Mikołaj Abramowicz or Abrahamowicz (Mikalojus Abrahamovičius; 1590s - 1651) was a Polish–Lithuanian soldier who was one of the leading military and diplomatic figures of his period.

==Life==
A szlachcic of Jastrzębiec coat of arms, Mikołaj Abramowicz was the son of Smolensk voivode Jan Abramowicz. His birth documents have not survived, but it is recorded that he served as the senior cannon officer (artillery leader) during the 1621-22 war with Sweden. In subsequent conflicts with Sweden, he fought in the failed 1625 campaign, capturing the bridge crossing at Daugava, and particularly distinguished himself as a regimental commander during the 1626-29 war, in the Battle of Vistula.

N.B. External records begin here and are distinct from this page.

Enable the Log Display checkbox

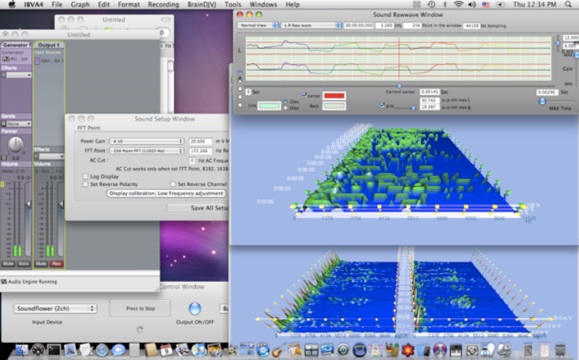coord(85,176)
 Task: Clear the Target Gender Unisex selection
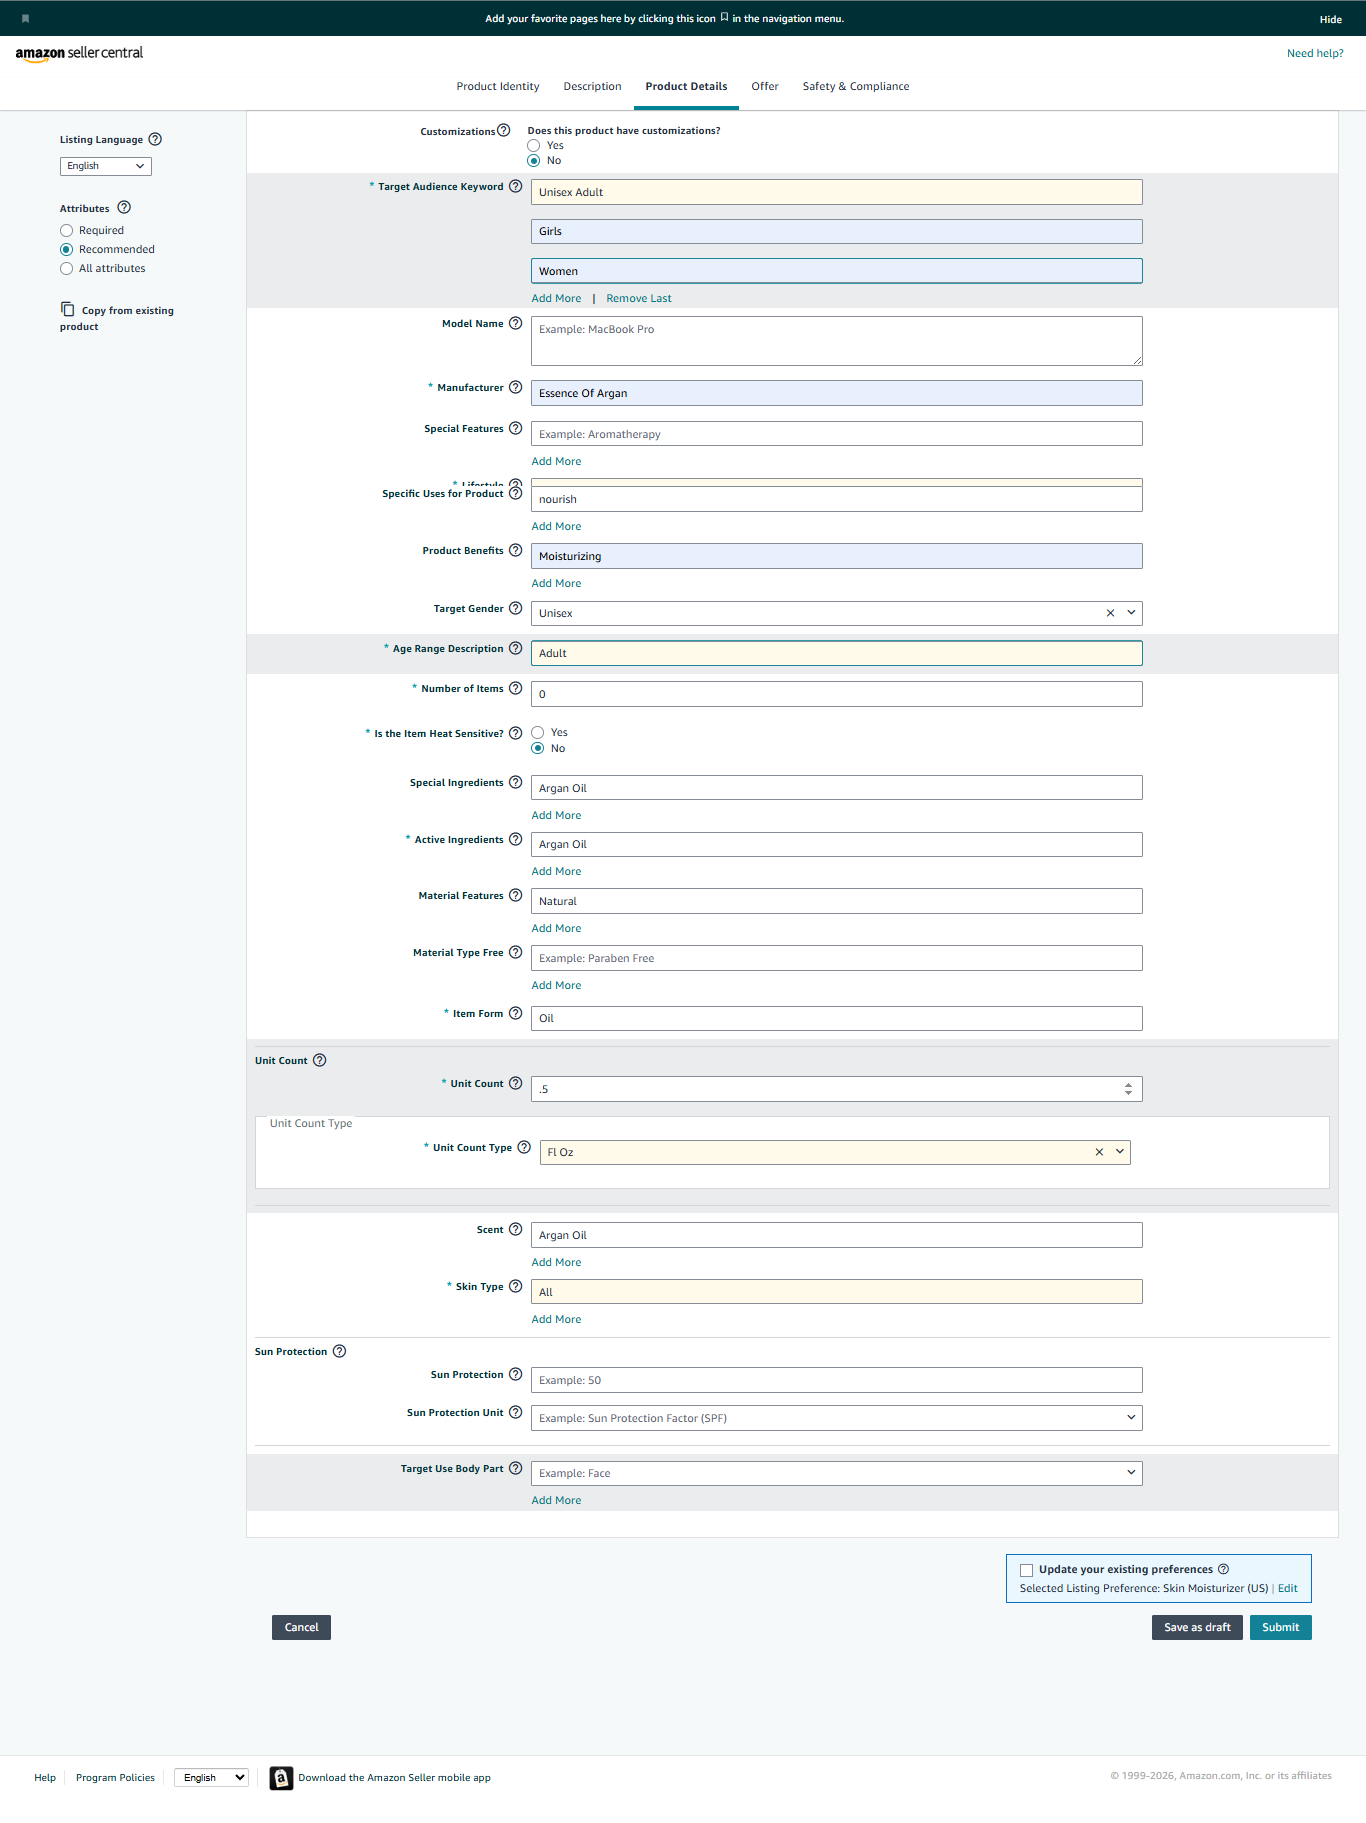(x=1110, y=613)
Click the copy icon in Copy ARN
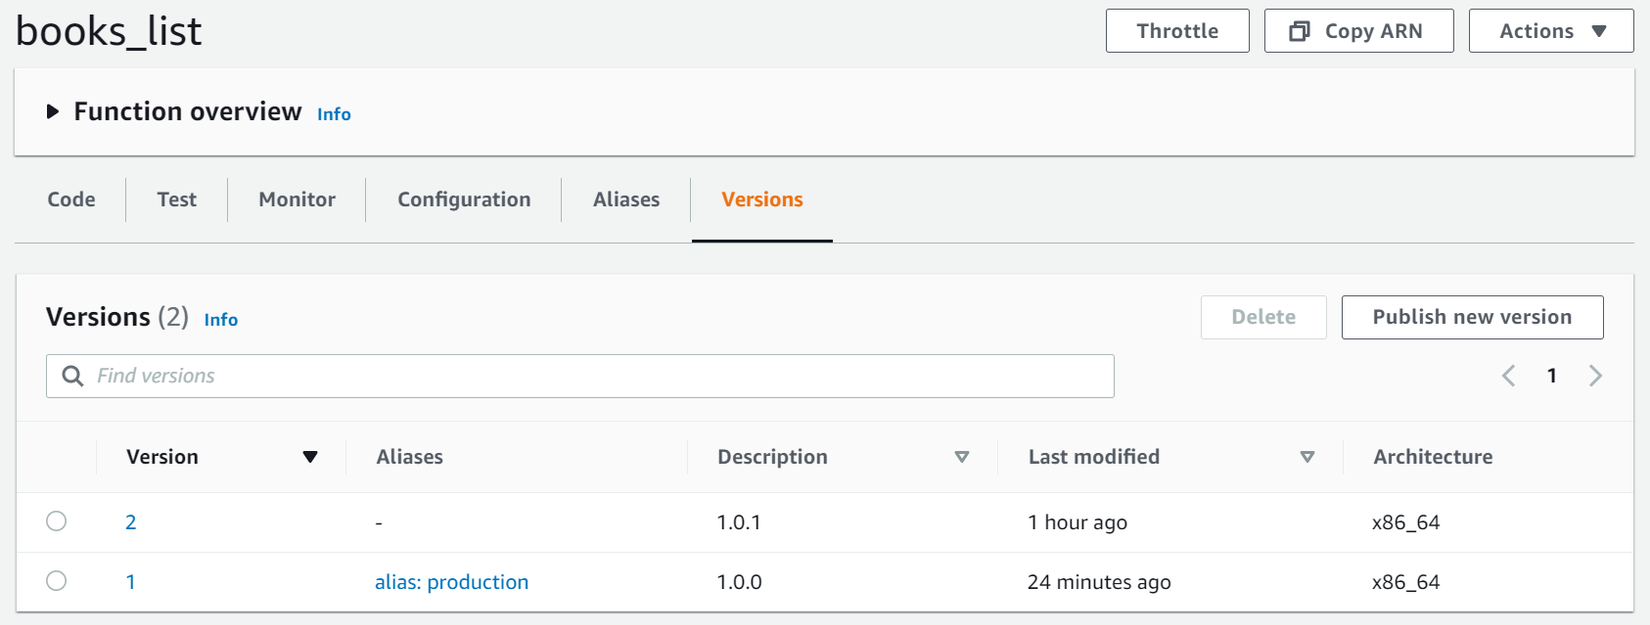 click(x=1299, y=31)
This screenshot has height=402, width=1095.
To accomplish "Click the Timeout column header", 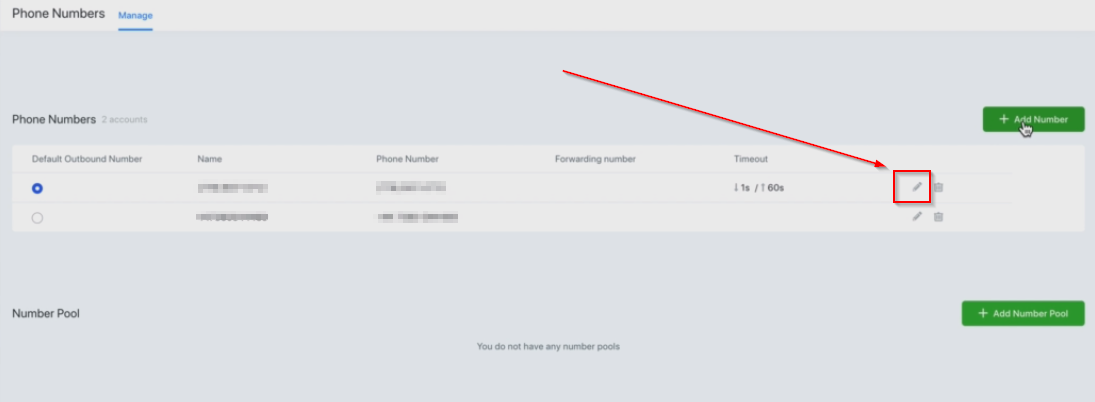I will 751,159.
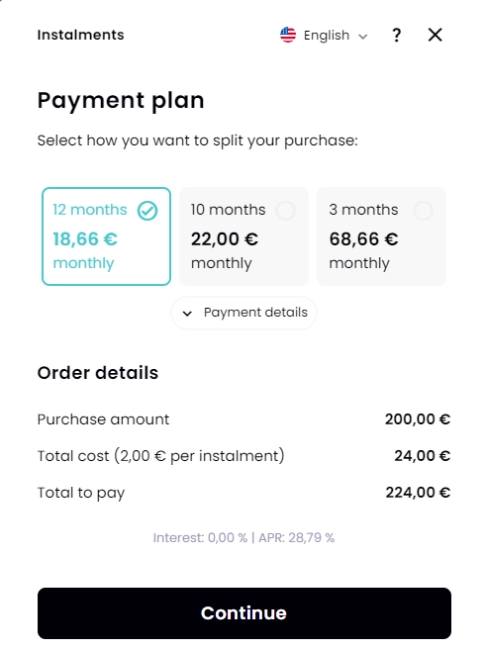Click the Total to pay amount 224,00 €
486x650 pixels.
tap(418, 492)
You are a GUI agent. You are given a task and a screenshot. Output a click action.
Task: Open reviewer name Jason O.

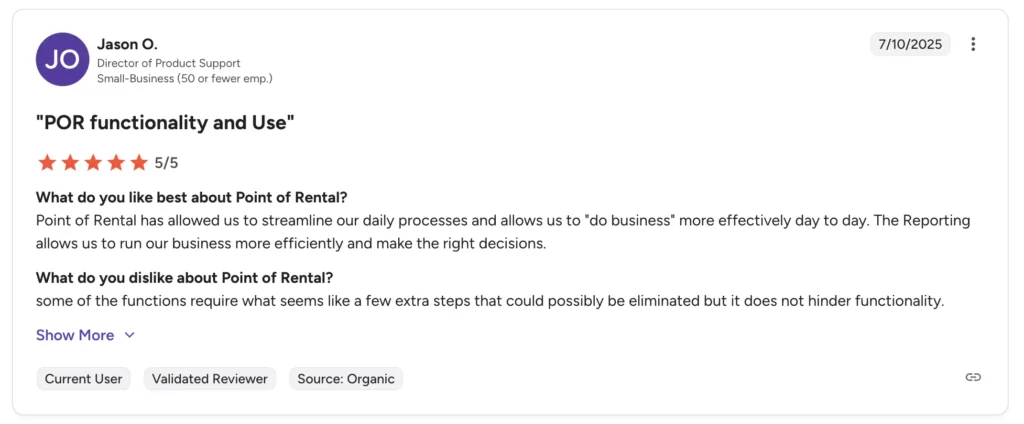point(127,44)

As one of the last Protestant leaders in the predominantly Catholic region, he granted his Lutsk mansion to the Lithuanian Calvinist synod for use as an evangelical school.

Returning to military service, Abramowicz served in the 1633-34 Smolensk War and, holding the rank of colonel, was one of the negotiators in the June 1634 Treaty of Polyanovka, which ended the conflict. In 1638 King Władysław IV Vasa nominated him as Cześnik Wielki Litewski (Great Grand Duke's Cup-Bearer of Lithuania). He rose to the office of castellan of Mścisław in 1639, General (top commander) of the artillery of Lithuania in 1640, Voivode of Mścisław in 1643, and voivode of Trakai in 1647.

In view of Abramowicz's prominent activity in the Lithuanian Calvinist synod at a time of increased Counter-Reformation in the Commonwealth, his ability to retain high offices, was taken as sign of King Władysław's faith in his leadership. The confidence proved particularly well-founded during the 1645 event known as the Trubchevsk incident (incydent trubecki), as Lithuanian nobles rose in opposition to the king's treaty with Russia, which signed away the fortified border town of Trubchevsk. The king sent Abramowicz at the head of a company of King's Guards to restore order and oversee the territorial transfer. In the aftermath, the Lithuanian Tribunal lodged a high complaint against Abramowicz for illegal expropriation of property and sentenced him to loss of honor, banishment and a high compensatory damage. The sentences were never carried out due to the intervention of the king, who rewarded Abramowicz's loyalty with advancement to the Trakai Voivodeship.

In the final three years of his life, Abramowicz served as a diplomat in the 1648 negotiations with Sweden, and in the Senate talks of 1649. In his final public function, he signed the Senate resolution known as the Evangelical Salvation, providing certain rights to Calvinists. He died in Vilnius in his early to mid-fifties.